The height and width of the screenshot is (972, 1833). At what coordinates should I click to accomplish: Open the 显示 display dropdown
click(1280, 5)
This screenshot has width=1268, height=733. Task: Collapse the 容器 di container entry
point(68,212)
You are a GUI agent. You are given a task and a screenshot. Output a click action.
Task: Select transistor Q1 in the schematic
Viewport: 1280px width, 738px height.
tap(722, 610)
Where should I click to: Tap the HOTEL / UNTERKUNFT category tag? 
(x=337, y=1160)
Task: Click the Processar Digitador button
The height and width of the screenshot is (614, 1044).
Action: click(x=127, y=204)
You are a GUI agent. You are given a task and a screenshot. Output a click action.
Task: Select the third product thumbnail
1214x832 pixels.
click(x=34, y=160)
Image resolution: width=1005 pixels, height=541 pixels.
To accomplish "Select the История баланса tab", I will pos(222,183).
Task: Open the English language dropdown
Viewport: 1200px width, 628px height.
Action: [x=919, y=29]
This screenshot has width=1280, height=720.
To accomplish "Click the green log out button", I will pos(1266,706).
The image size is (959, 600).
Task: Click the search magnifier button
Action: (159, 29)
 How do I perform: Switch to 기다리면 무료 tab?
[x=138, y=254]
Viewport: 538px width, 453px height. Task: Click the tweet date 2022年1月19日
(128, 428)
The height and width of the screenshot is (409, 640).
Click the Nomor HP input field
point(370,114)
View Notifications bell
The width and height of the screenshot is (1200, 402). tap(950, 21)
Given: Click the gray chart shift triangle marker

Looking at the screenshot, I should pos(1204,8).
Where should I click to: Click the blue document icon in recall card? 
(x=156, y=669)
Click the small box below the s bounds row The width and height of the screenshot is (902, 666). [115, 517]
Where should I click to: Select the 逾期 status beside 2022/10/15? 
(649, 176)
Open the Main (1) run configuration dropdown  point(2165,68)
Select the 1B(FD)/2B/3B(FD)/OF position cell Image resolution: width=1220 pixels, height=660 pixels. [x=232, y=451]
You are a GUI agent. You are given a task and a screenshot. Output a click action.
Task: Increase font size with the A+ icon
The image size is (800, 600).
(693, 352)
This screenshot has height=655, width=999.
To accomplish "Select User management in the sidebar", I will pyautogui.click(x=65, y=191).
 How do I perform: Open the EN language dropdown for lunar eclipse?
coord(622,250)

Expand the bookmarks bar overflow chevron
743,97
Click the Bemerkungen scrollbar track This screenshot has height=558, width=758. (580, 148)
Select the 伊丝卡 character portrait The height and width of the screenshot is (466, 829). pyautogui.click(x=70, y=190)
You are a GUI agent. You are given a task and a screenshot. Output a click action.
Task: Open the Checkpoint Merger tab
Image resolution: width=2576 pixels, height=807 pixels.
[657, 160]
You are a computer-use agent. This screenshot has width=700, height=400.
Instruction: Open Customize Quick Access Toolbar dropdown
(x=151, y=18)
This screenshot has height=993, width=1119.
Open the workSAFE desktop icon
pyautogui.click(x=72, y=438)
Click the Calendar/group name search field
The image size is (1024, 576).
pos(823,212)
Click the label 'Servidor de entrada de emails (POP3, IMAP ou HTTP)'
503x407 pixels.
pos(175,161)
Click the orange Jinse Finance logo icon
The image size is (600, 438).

◆ **ASSIGNMENT**
Output the line containing "How do I perform: Open" together with all later lines of the entries, exactly as written, through the final line.

◆ **EXERCISE SOLUTION**
 How do I perform: Open the EN language dropdown for lunar eclipse?
coord(622,250)

Expand the bookmarks bar overflow chevron
743,97
Click the Bemerkungen scrollbar track This screenshot has height=558, width=758. (580, 148)
Select the 伊丝卡 character portrait The height and width of the screenshot is (466, 829). pyautogui.click(x=70, y=190)
You are a GUI agent. You are given a task and a screenshot. Output a click action.
Task: Open the Checkpoint Merger tab
Image resolution: width=2576 pixels, height=807 pixels.
[657, 160]
You are a computer-use agent. This screenshot has width=700, height=400.
Instruction: Open Customize Quick Access Toolbar dropdown
(x=151, y=18)
This screenshot has height=993, width=1119.
Open the workSAFE desktop icon
pyautogui.click(x=72, y=438)
Click the Calendar/group name search field
The image size is (1024, 576).
pos(823,212)
Click the label 'Servidor de entrada de emails (POP3, IMAP ou HTTP)'
503x407 pixels.
pos(175,161)
Click the orange Jinse Finance logo icon
The image size is (600, 438).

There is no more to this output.